BEGIN Material provided

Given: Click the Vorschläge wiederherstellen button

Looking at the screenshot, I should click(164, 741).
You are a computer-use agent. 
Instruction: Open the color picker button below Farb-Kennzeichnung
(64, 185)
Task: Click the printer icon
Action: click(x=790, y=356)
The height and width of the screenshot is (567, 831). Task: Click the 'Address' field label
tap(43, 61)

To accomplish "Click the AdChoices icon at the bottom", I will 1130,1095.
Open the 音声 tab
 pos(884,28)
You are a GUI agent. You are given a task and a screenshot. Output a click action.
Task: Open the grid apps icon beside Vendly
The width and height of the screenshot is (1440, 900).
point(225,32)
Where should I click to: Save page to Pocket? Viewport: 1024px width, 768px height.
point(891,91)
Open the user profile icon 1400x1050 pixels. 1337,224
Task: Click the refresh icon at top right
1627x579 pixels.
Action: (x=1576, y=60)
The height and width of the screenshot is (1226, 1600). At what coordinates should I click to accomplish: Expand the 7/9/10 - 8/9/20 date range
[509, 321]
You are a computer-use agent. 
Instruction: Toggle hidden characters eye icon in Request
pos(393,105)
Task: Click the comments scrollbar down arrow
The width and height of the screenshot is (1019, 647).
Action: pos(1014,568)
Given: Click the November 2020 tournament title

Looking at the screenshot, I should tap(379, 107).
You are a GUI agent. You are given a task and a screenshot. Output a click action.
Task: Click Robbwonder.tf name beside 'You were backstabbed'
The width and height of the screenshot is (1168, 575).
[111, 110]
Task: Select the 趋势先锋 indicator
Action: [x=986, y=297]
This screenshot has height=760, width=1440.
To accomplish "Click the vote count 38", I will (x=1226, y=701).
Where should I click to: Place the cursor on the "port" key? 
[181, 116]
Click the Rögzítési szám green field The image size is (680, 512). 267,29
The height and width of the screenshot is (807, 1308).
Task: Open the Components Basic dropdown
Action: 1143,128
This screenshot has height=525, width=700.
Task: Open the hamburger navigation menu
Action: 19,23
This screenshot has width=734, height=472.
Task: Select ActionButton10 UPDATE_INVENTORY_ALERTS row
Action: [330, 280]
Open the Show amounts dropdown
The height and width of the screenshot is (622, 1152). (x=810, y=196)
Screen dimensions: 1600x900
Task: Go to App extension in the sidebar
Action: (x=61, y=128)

END Material provided

■ **Aim of the task**: Your task is to transcribe the listing above in full and exactly.

■ **Solution**:
Given: Click the Vorschläge wiederherstellen button

Looking at the screenshot, I should click(164, 741).
You are a computer-use agent. 
Instruction: Open the color picker button below Farb-Kennzeichnung
(64, 185)
Task: Click the printer icon
Action: click(x=790, y=356)
The height and width of the screenshot is (567, 831). Task: Click the 'Address' field label
tap(43, 61)

To accomplish "Click the AdChoices icon at the bottom", I will 1130,1095.
Open the 音声 tab
 pos(884,28)
You are a GUI agent. You are given a task and a screenshot. Output a click action.
Task: Open the grid apps icon beside Vendly
The width and height of the screenshot is (1440, 900).
point(225,32)
Where should I click to: Save page to Pocket? Viewport: 1024px width, 768px height.
point(891,91)
Open the user profile icon 1400x1050 pixels. 1337,224
Task: Click the refresh icon at top right
1627x579 pixels.
Action: (x=1576, y=60)
The height and width of the screenshot is (1226, 1600). At what coordinates should I click to accomplish: Expand the 7/9/10 - 8/9/20 date range
[509, 321]
You are a computer-use agent. 
Instruction: Toggle hidden characters eye icon in Request
pos(393,105)
Task: Click the comments scrollbar down arrow
The width and height of the screenshot is (1019, 647).
Action: pos(1014,568)
Given: Click the November 2020 tournament title

Looking at the screenshot, I should tap(379, 107).
You are a GUI agent. You are given a task and a screenshot. Output a click action.
Task: Click Robbwonder.tf name beside 'You were backstabbed'
The width and height of the screenshot is (1168, 575).
[111, 110]
Task: Select the 趋势先锋 indicator
Action: [x=986, y=297]
This screenshot has height=760, width=1440.
To accomplish "Click the vote count 38", I will (x=1226, y=701).
Where should I click to: Place the cursor on the "port" key? 
[181, 116]
Click the Rögzítési szám green field The image size is (680, 512). 267,29
The height and width of the screenshot is (807, 1308).
Task: Open the Components Basic dropdown
Action: 1143,128
This screenshot has height=525, width=700.
Task: Open the hamburger navigation menu
Action: 19,23
This screenshot has width=734, height=472.
Task: Select ActionButton10 UPDATE_INVENTORY_ALERTS row
Action: [330, 280]
Open the Show amounts dropdown
The height and width of the screenshot is (622, 1152). (x=810, y=196)
Screen dimensions: 1600x900
Task: Go to App extension in the sidebar
Action: (x=61, y=128)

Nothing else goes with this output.